Le Kremlin a démenti mardi les allégations américaines selon lesquelles le renseignement militaire russe était à l’origine de cyberattaques visant le réseau électrique ukrainien, les élections françaises de 2017 et les Jeux olympiques d’hiver de 2018.

Le porte-parole du président Vladimir Poutine, Dmitri Peskov, a décrit les accusations américaines contre six officiers du renseignement russe comme « une russophobie endémique qui, bien sûr, n’a rien à voir avec la réalité ».

Le ministère américain de la Justice, qui a annoncé lundi les charges retenues contre les agents du GRU, a également déclaré que les services de renseignement russes étaient à l’origine de l’attaque du malware « NotPetya » qui a infecté les ordinateurs des entreprises du monde entier, causant près d’un milliard de dollars de pertes à trois sociétés américaines seulement.

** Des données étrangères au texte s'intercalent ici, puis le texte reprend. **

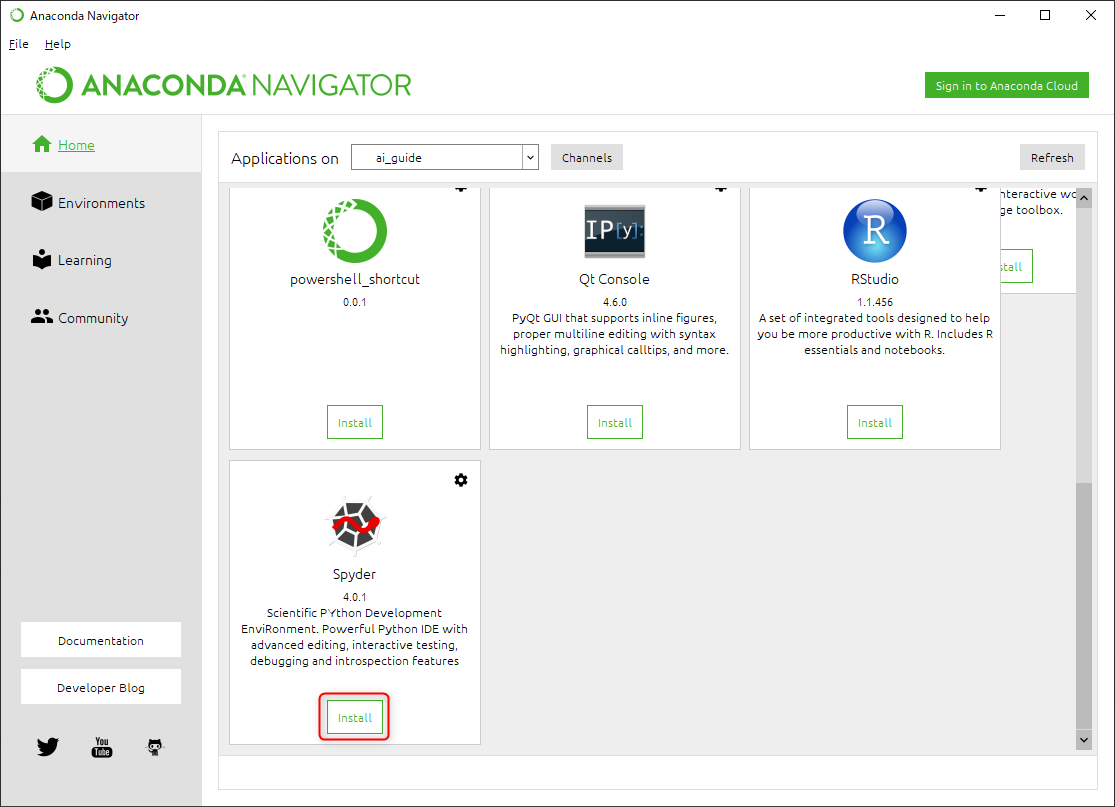Switch to the Environments tab
This screenshot has height=807, width=1115.
(x=100, y=203)
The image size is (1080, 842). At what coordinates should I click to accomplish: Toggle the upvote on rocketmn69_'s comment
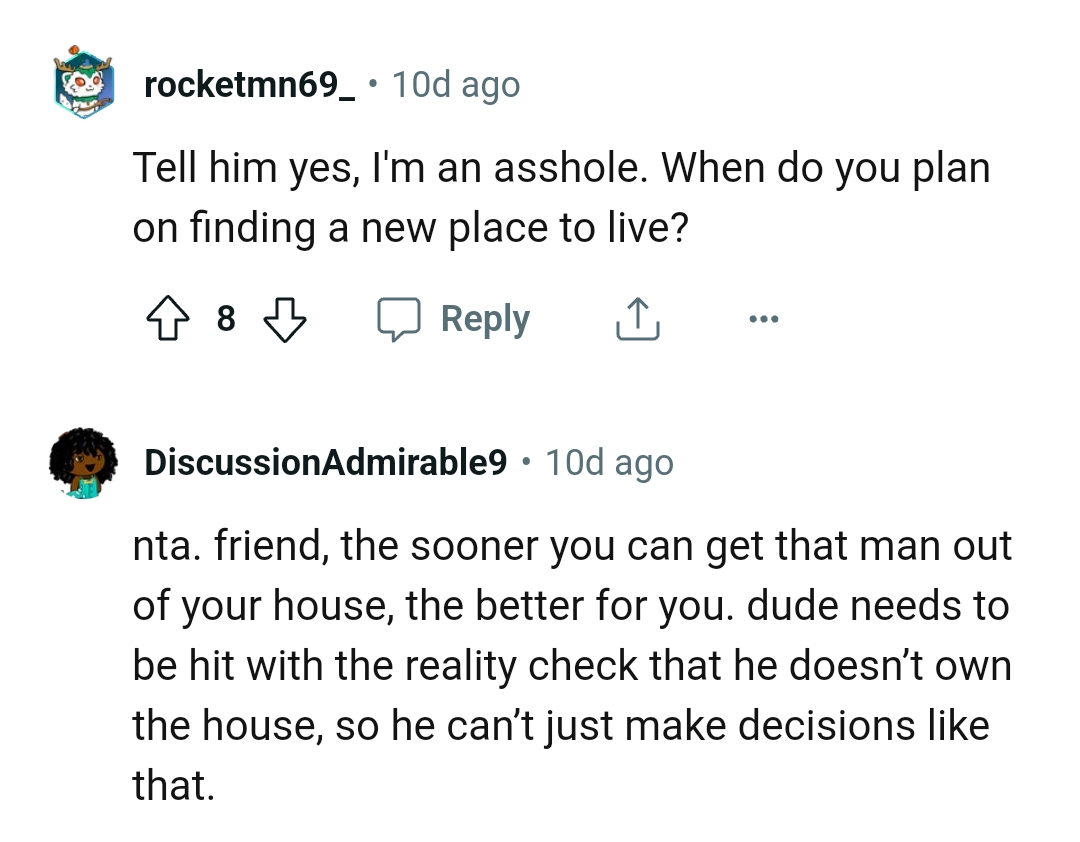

Dans le même temps, le ministre britannique des Affaires étrangères, Dominic Raab, a accusé les services de renseignement militaires russes d’avoir mené des missions de reconnaissance sur Internet contre des cibles liées aux Jeux olympiques de Tokyo, avant qu’elles ne soient reportées à 2021 par la pandémie de coronavirus.

« La Fédération de Russie et les services de sécurité russes n’ont jamais entrepris d’attaques de pirates informatiques, en particulier en relation avec les Jeux olympiques », a déclaré Peskov aux journalistes.